*Task*.
List every health condition that the article on food processing and health says our eating is riddling the nation with.

Wednesday, November 12, 2008

The Food Processing Industry and How it is Impacting Our Health

Over the years, we have moved farther and farther away from our ancestral roots and good-eating habits, like using whole food ingredients, slow cooking meals, and showing concern for quality. Today, most of us have forgotten how to cook food and make meals truly from scratch. These are things that need to be handed down from one generation to another. I realize we live in a fast-paced, all-consuming society, but we could grossly benefit from slowing down. Unfortunately, we would rather ignore the little voice in the back of our heads, warning us that the food we are eating is making us a nation riddled with conditions such as heart disease, diabetes, and obesity.

At this point, most people know that breakfast is the most important meal of the day. Breakfast helps fuel the body and mind, essentially preparing us for the rigors of the day ahead. So what's for breakfast? Typically, cold cereal and some low fat milk, right? Let us take a deeper look at what is actually being ingested.

Cold cereal is made by running inexpensive, low quality grains through a machine that uses high temperature and lots of added pressure. This essentially forms the shape of the cereal (o's, puffed, shredded). This process is called extrusion and effectively destroys the majority of nutrients that were once present. The high temperatures also break down the fatty acids, converting them into rancid fats. Deodorizers are then added to mask the taste and smell. In addition, the amino acids are denatured and rendered toxic.

The one cereal, that I know of, that uses low temperature/pressure processing and is relatively nutritious, is Grape Nuts. An even better alternative would be old-fashioned oats, soaked overnight with a tablespoon of kefir or yogurt added to the water, and cooked in the morning (takes only 5 minutes of cooking time).

So what about milk? First, it is put into centrifuges which separate the milk into fat, protein, and solids and liquids. Then, it is reconstituted to make whole, low, or non-fat milk. To make low or non-fat milk, they replace the fat with powdered milk concentrate, which is formed by high-temperature spray drying. Next, it is pasteurized, heated to 161 degrees F, and finally, homogenized, put through pressurization to break down the fat so it will not separate.

*Given records*.
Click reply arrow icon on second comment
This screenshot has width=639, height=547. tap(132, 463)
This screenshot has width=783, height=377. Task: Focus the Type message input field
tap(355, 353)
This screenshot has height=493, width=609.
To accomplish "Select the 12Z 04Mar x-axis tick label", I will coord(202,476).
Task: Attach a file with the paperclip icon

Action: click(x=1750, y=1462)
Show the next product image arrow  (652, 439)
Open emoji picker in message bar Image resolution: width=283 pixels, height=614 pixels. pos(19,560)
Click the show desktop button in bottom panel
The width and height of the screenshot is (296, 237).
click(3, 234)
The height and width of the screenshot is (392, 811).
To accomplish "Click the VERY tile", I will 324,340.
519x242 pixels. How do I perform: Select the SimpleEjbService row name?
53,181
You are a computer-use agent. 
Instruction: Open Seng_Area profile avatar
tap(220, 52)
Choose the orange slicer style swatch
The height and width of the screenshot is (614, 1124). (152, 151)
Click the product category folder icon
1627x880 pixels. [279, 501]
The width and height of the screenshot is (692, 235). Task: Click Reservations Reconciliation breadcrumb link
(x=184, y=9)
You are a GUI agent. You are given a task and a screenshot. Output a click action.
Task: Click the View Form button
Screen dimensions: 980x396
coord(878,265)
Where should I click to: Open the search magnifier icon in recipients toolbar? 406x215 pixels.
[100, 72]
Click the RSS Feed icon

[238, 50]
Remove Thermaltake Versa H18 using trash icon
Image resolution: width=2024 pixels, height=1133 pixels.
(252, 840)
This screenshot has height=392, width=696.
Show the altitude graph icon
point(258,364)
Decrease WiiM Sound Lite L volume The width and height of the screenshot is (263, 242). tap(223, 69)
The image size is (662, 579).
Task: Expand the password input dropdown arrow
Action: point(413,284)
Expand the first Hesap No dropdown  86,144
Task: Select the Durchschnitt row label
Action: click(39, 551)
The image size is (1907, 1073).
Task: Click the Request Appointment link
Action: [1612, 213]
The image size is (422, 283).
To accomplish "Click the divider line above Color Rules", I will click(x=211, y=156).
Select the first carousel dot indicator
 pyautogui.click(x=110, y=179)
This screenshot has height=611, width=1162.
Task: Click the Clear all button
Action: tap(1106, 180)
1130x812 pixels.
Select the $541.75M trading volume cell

*Response to this exercise*.
Heart disease, diabetes, obesity